Thanks a lot everyone. I am going to give some things a try tomorrow.
Try my clamps and check my plugs. See what they tell me.
But I am going to save up for a AC and a PCV or HD download. I expect a bit of decel, but the almost stalling out kind of made we worry.
If the engine got to hot, would that cause it to almost stall out?
Just saying don't be surprised if after putting a tuner on your bike you have the same problems. And worst gas mileage to boot. BTW, plugs can be cleaned and reused. Mine are typically covered with soot when i pull them which goes against all the talk of Harleys running too lean and also the usual reason cited for putting tuners on.
Burn Baby Burn
The last thing I want to address today is the subject of deceleration backfire, or popping. This topic generates a lot of concern from inexperienced riders, or even from experienced guys who just hate the noise, so lets take a look at what causes it. But first things first, lets define the issue:
Deceleration Backfire is caused by fuel burning in the exhaust manifold or header.
No ifs ands or buts, thats what causes it. But the bigger question is how does gas get there in the first place, and thats a bit more complicated. Generally, there are a variety of ways it gets there, and a variety of things that can make the backfiring worse. But theres a kicker, and something you should understand before we go any farther:
A motor in perfect tune will exhibit deceleration backfiring.
Therefore, just because your motor is banging it up, doesnt mean theres anything wrong. And consequently:
Getting rid of the noise means de-tuning your motor.
Yup. If youve jut got to eliminate that popping, youll have to accept the fact that your motor is going to be forced to run rich to do it, and that isnt necessarily a good thing. So lets talk about what causes the problem.
Ok, so youre riding along at some given rpm, and suddenly you decide to decelerate, and you reduce the amount of throttle. This causes an overrun that is, the motors rpm is turning faster than the fuel provided can support, so the motor begins to spool down. This causes a couple of things to happen.
First, when you close the throttle, you are also closing the throttle plates. This reduces the air and fuel flowing into the motor, and increases the vacuum (lowers the pressure). This results in less air and fuel in the cylinder during the power stroke, which in turn results in a lower pressure in the combustion chamber. Remember I said earlier, that the A/F mix burns faster in proportion to the pressure applied? Well, when we reduce pressure this way, the mix burns slower. This results in two things happening.

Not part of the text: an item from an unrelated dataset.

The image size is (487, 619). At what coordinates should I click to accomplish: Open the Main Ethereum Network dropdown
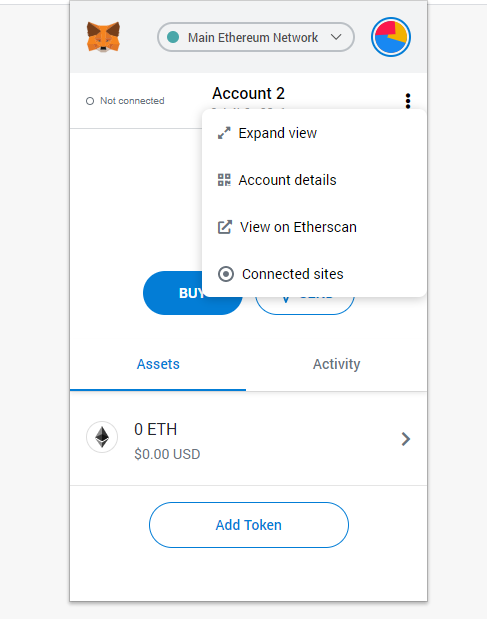point(256,37)
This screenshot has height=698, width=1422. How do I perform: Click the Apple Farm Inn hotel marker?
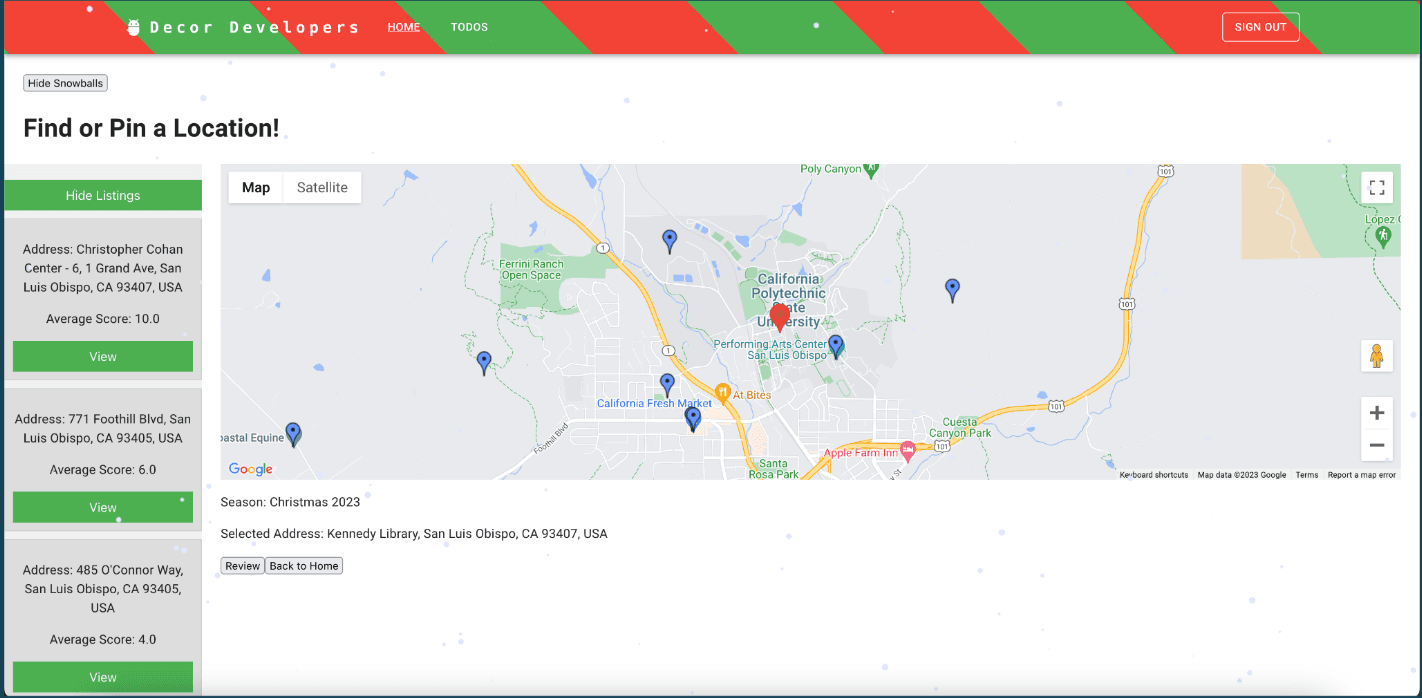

1. The lower burning fuel generates less heat, and the cooling effect of the non-burning fuel tends to quench the flame front, or slow it down even further. Because the mix is burning much slower, the exhaust valve can open before all the fuel is consumed, and the unburnt fuel is ejected into the exhaust.
2. The engine designers, in order to promote smoother idling and better combustion, retard the spark when the throttle is shut, and this results in the mix being lit later.
So, now we end up with unburnt fuel in the exhaust, and burning fuel being ejected into the exhaust, and bang! Backfire. In addition, Honda has added a device called a programmed air injection valve (Pair Valve) that actually injects some fresh air into the exhaust to help this process along since fully burning the fuel results in cleaner exhaust. So the backfiring is not only a normal part of the engines operation, its also intentionally amplified by Honda! Of course, normally, that massive bazooka pipe Honda hangs on your bike hides most of the noise, but its there, even when you cant hear it.
So the bottom line, is: That backfiring is perfectly normal and expected. If youve just got get rid of it, thats up to you. Youre entitled to set your motor up the way you want, and your goals are your goals. But dont refer to it as fixing the popping. Rather, the correct way to think of it is de-tuning a bit to get rid of the popping.
_____________________
2008 Heritage Classic: His
2008 Deluxe: Hers
I was able to borrow a torque wrench, so I am going to follow the specs and give the clamps the proper torque rather then the 'that feels good enough' method!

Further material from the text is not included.